Teks Bacaan:
++++++++++
Perjanjian Giyanti adalah kesepakatan antara VOC,
pihak Mataram (diwakili oleh Sunan Pakubuwana III), dan pihak pemberontak dari
kelompok Pangeran Mangkubumi yang menjadi solusi bagi salah satu kerusuhan yang
terus terjadi di Mataram sepeninggal Sultan Agung. Perjanjian yang
ditandatangani pada bulan 17 Maret 1755 ini secara de facto dan de
jure menandai berakhirnya Kerajaan Mataram yang sepenuhnya independen. Nama
Giyanti diambil dari lokasi penandatanganan perjanjian ini, yaitu di
Desa Giyanti (ejaan Belanda, sekarang tempat itu berlokasi di Dukuh Kerten,
Desa Jantiharjo), di tenggara kota Karanganyar, Jawa Tengah.
++++++++++
Data yang Disediakan:
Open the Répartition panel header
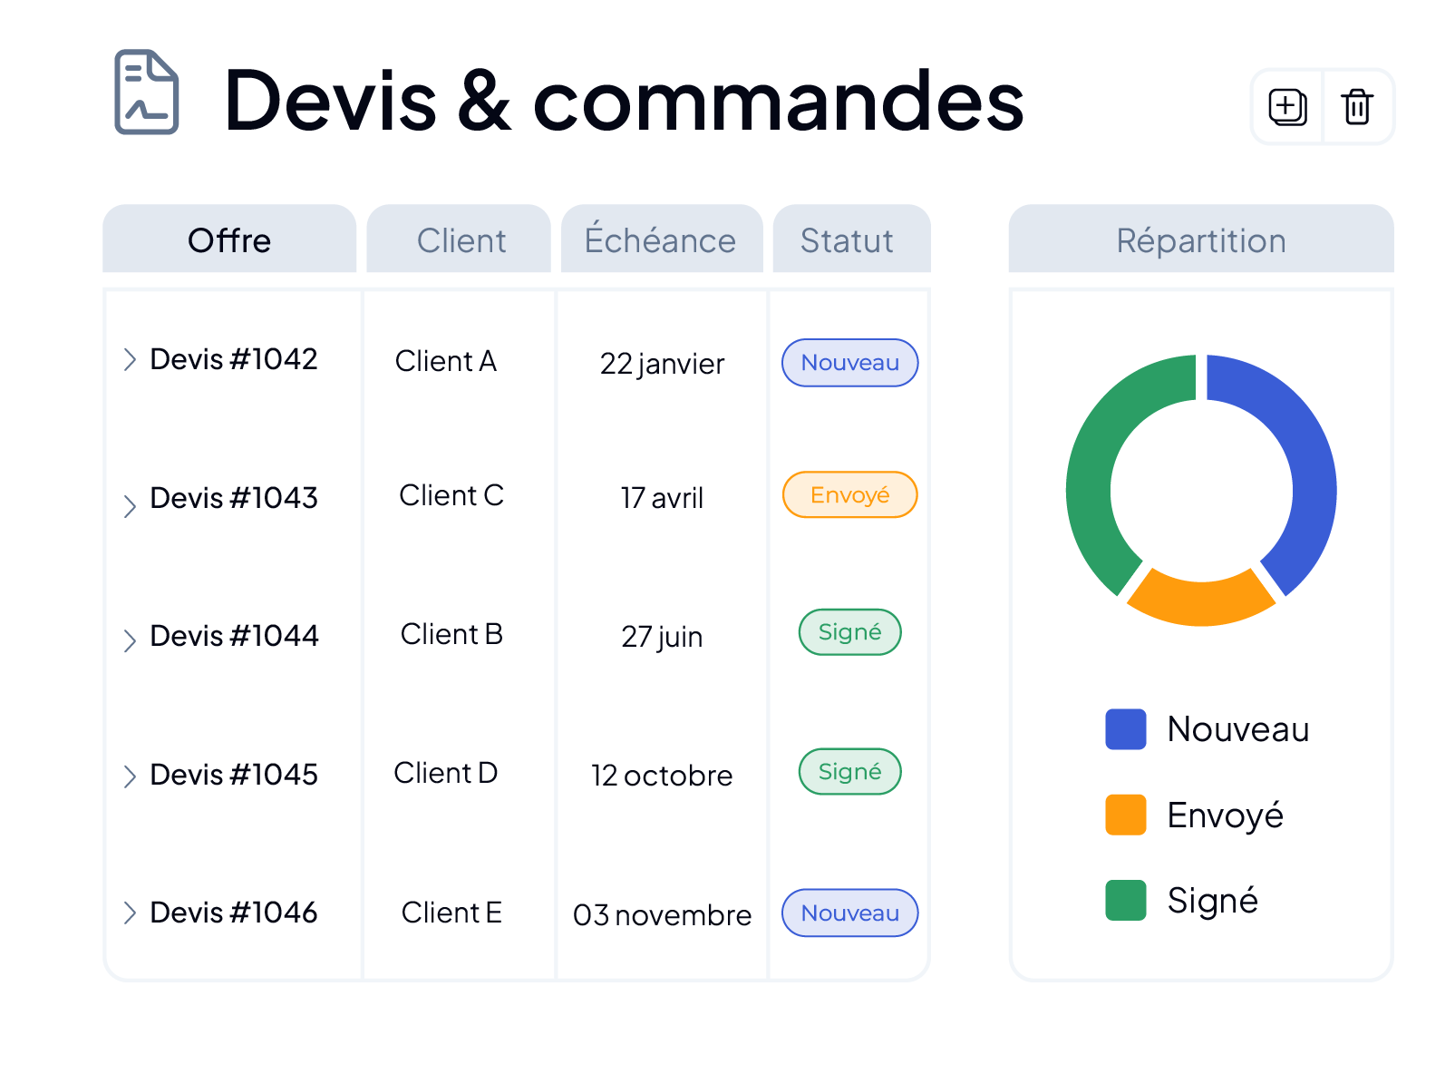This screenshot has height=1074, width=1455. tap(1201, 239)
++++++++++
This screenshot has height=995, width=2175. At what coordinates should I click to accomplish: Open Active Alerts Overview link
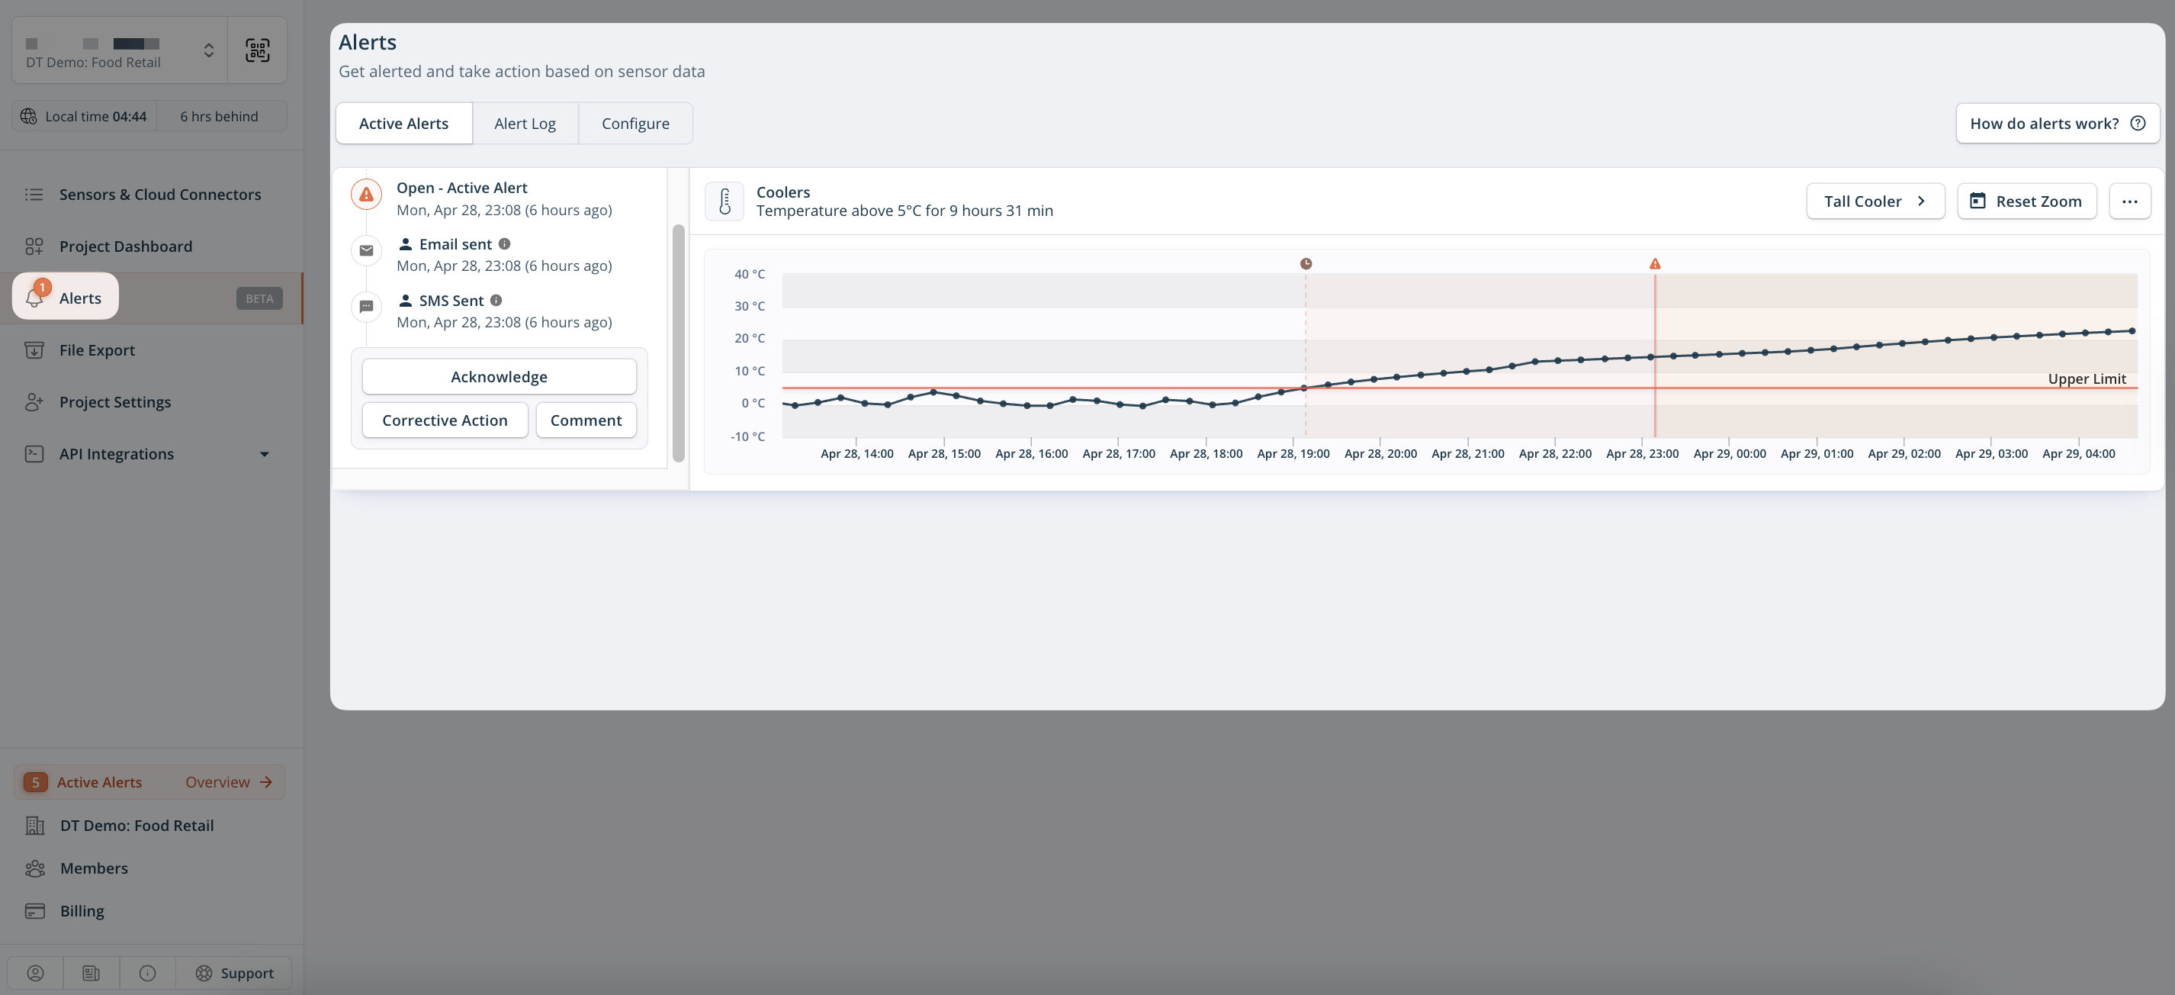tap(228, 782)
++++++++++
Tugas:
a – Tentukan apakah setiap pernyataan berikut sesuai dengan teks tentang Perjanjian Giyanti, lalu jawab ya atau tidak dan kutip kata-kata teks yang menjadi penentunya. (i) Perjanjian Giyanti ditandatangani pada tahun 1755. (ii) Pihak Mataram dalam perjanjian itu diwakili oleh Pangeran Mangkubumi. (iii) Nama Giyanti berasal dari lokasi penandatanganan perjanjian.
b – Menurut teks tentang Perjanjian Giyanti, di dukuh dan desa mana tempat penandatanganan perjanjian itu sekarang berada?
c – Tuliskan lanjutan teks tentang Perjanjian Giyanti, mulai sesudah kalimat terakhirnya.

Jawaban Tertulis:
a –
(i) Ya: "ditandatangani pada bulan 17 Maret 1755"
(ii) Tidak: "pihak Mataram (diwakili oleh Sunan Pakubuwana III)"
(iii) Ya: "Nama Giyanti diambil dari lokasi penandatanganan perjanjian ini"

b – Tempat itu sekarang berada di Dukuh Kerten, Desa Jantiharjo.

c –
Berdasarkan perjanjian ini, wilayah
Mataram dibagi dua: wilayah di sebelah timur Kali Opak (melintasi daerah
Prambanan sekarang) dikuasai oleh pewaris tahta Mataram (yaitu Sunan Pakubuwana
III) dan tetap berkedudukan di Surakarta, sementara wilayah di sebelah barat
(daerah Mataram yang asli) diserahkan kepada Pangeran Mangkubumi sekaligus ia
diangkat menjadi Sultan Hamengkubuwana I yang berkedudukan di Yogyakarta. Di
dalamnya juga terdapat klausul, bahwa pihak VOC dapat menentukan siapa yang
menguasai kedua wilayah itu jika diperlukan.
Menurut dokumen register harian N. Hartingh (Gubernur VOC untuk Jawa
Utara), pada tanggal 10 September 1754 N. Hartingh berangkat dari Semarang
untuk menemui Pangeran Mangkubumi.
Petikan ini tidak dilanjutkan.